Purpose: Age-related macular degeneration (AMD) is a leading cause of blindness. Recently, we showed the decoy VEGF receptor, soluble Flt-1 (sFlt-1) in RPE is mechanistically required for subretinal vascular demarcation. Moreover, patients with neovascular AMD (nAMD) expressed less sFlt1 in the RPE. sFlt-1 is also found in serum and other tissues. We hypothesized that serum sFlt-1 might be reduced in patients with nAMD. This study explored the relationship between serum Flt-1 and AMD severity.

Methods: Serum levels of sFlt-1 were assessed in patients with nAMD in at least one eye (n=97), early AMD (n=53) and age-matched controls (n=56) using Human sVEGF R1/Flt-1 Quantikine ELISA Kit (R&D, USA).

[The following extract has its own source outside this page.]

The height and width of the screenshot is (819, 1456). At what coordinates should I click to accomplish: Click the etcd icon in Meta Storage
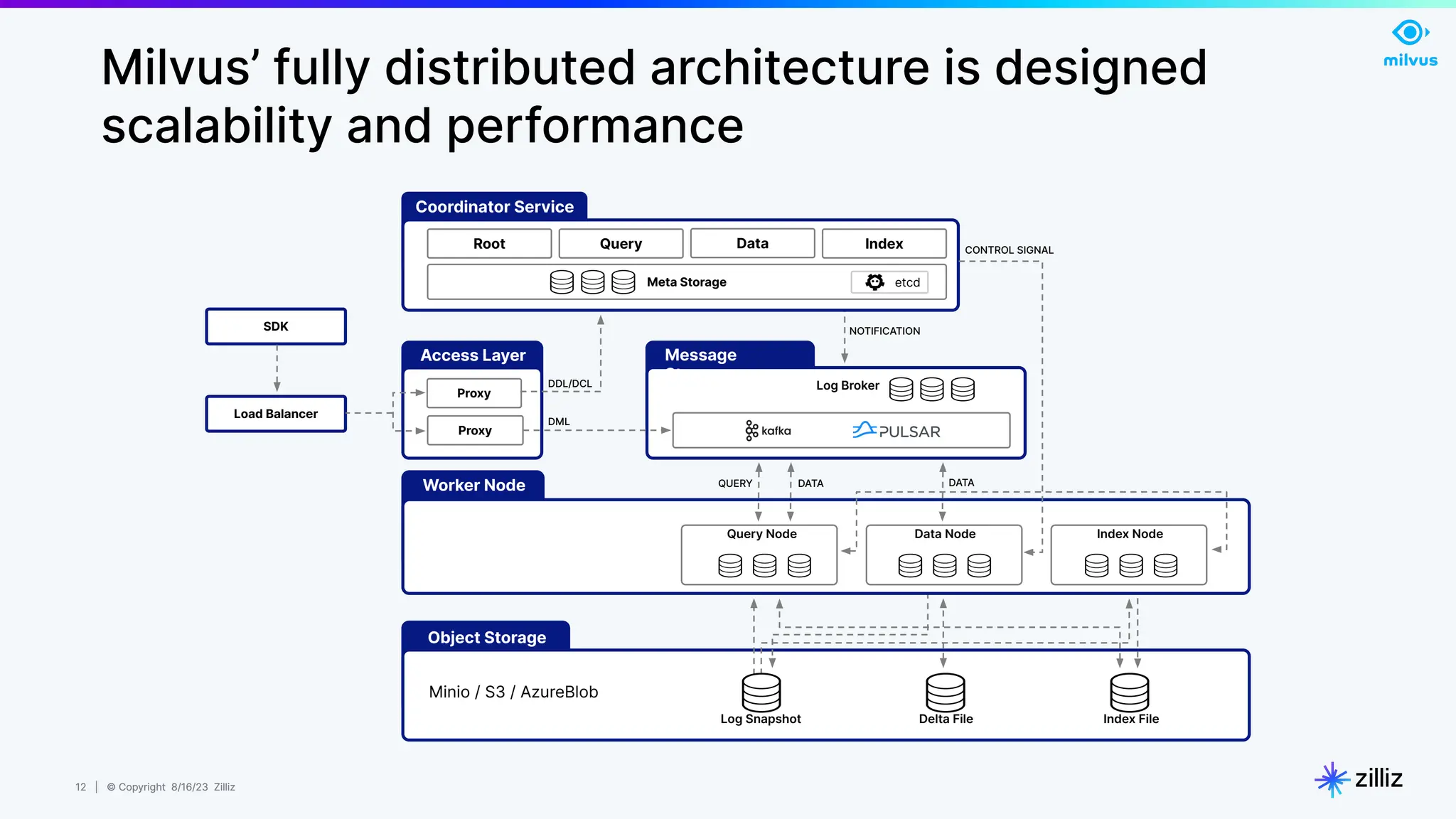coord(875,282)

A logistic regression model was used to determine the effects of sFLT level on the stage of macular degeneration (AMD stage) as defined by the AREDS staging system, models were adjusted for age, gender and smoking history.

Results: sFlt-1 concentration of healthy, early AMD, and nAMD were 90.8±2.9 pg/mL (±SEM,), 88.2±2.6 pg/mL and 79.9±2.2 pg/mL respectively. sFLT from nAMD patient serum was significantly decreased (ANOVA, p<0.01). Controlling for gender and age, for each 10 point increase in sFLT the odds for having nAMD decreased by 27.0%; OR=0.730 (95% CI: 0.594-0.898, p=0.003).Controlling for gender and sFLT level, for each increase in year of age the odds for having nAMD increased by 12.8%; OR= 1.128(95% CI: 1.066-1.193, p <0.001).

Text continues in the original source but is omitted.